• **SHORT EXERCISE**
Switch every "Open" in the entries below to "Access" and reproduce them otherwise unchanged. Leave the pictures out.

• **SUPPLIED MATERIAL**

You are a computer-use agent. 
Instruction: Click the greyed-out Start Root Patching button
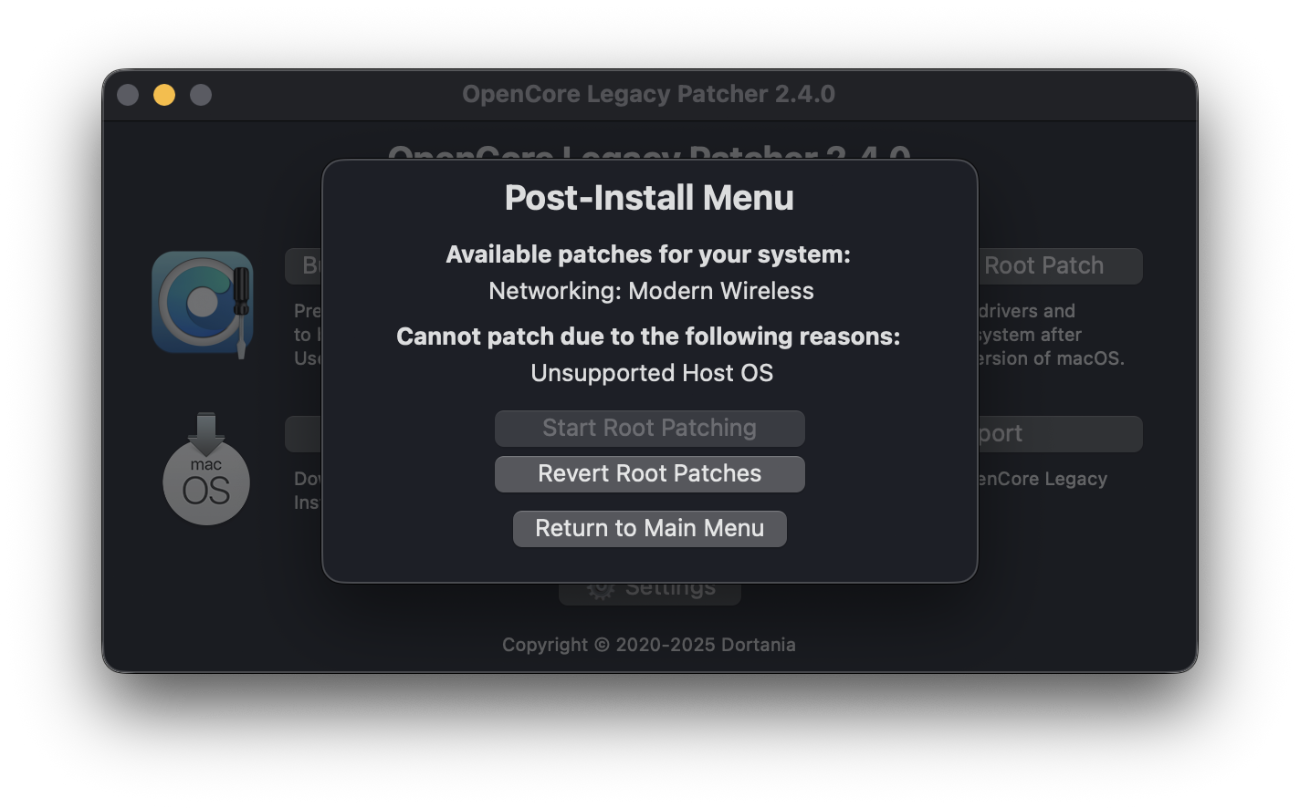(649, 428)
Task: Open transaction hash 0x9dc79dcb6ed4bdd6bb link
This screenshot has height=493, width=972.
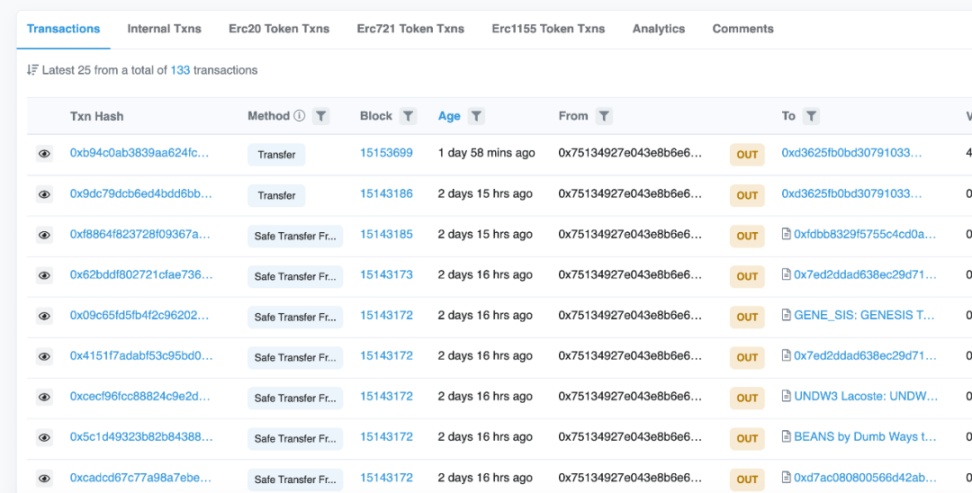Action: tap(140, 194)
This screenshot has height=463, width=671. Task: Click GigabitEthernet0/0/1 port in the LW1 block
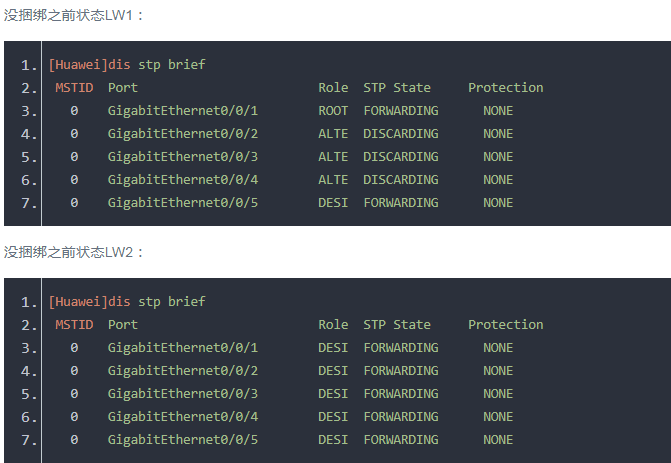(x=183, y=111)
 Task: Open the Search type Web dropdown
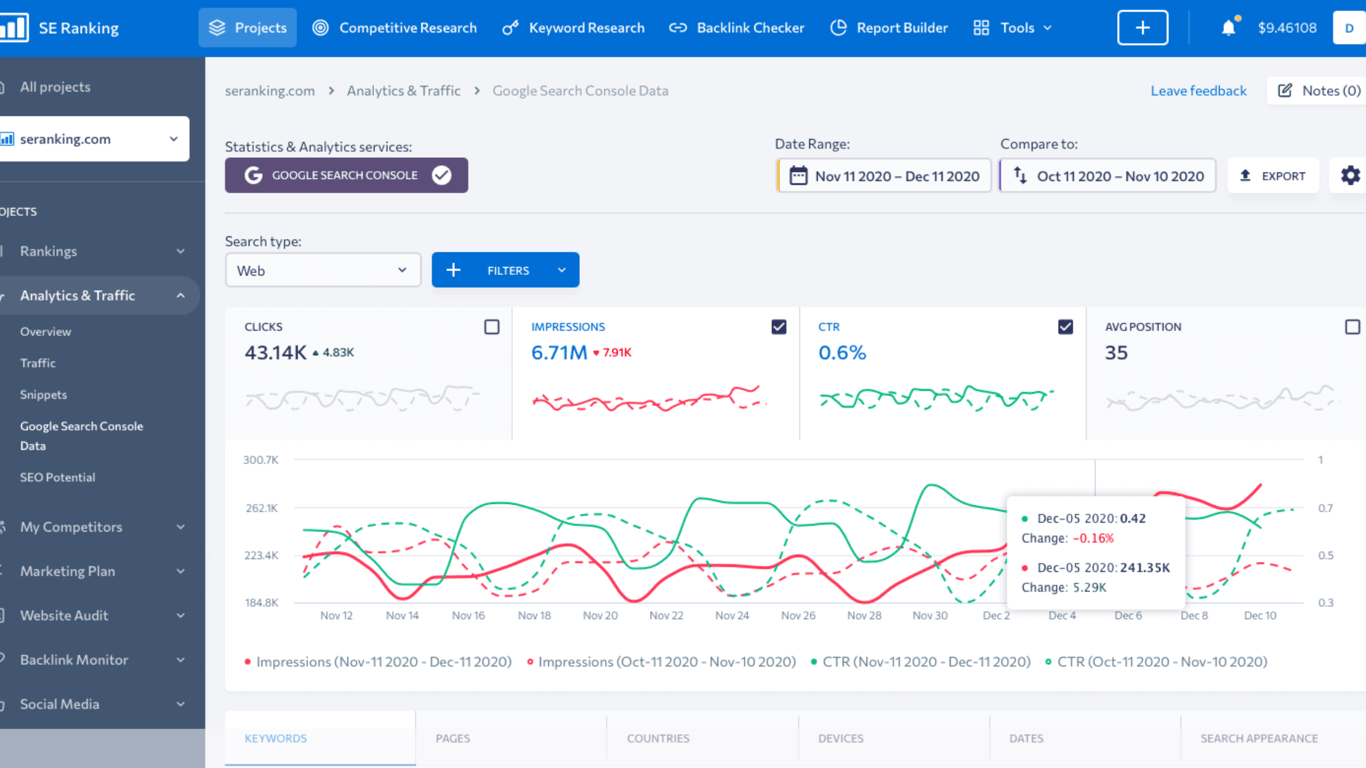(323, 270)
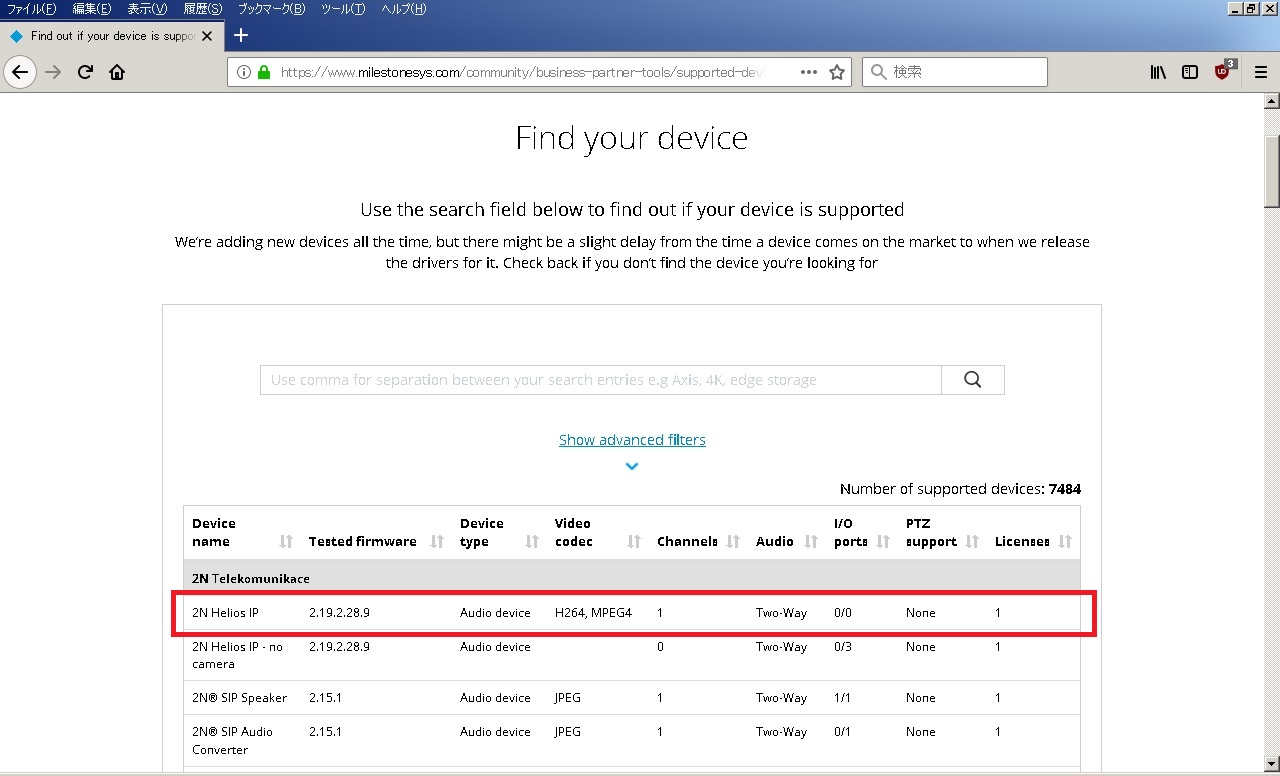This screenshot has width=1280, height=776.
Task: Click the magnifier search button for devices
Action: (972, 380)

• **RESULT OF THIS EXERCISE**
You are a computer-use agent. 
Instruction: Click the greyed-out Start Root Patching button
(649, 428)
Task: Access transaction hash 0x9dc79dcb6ed4bdd6bb link
This screenshot has height=493, width=972.
Action: tap(140, 194)
This screenshot has height=463, width=671. Task: Click GigabitEthernet0/0/1 port in the LW1 block
(x=183, y=111)
 Task: Access the Search type Web dropdown
(323, 270)
This screenshot has width=1280, height=776.
Task: Click the magnifier search button for devices
Action: (972, 380)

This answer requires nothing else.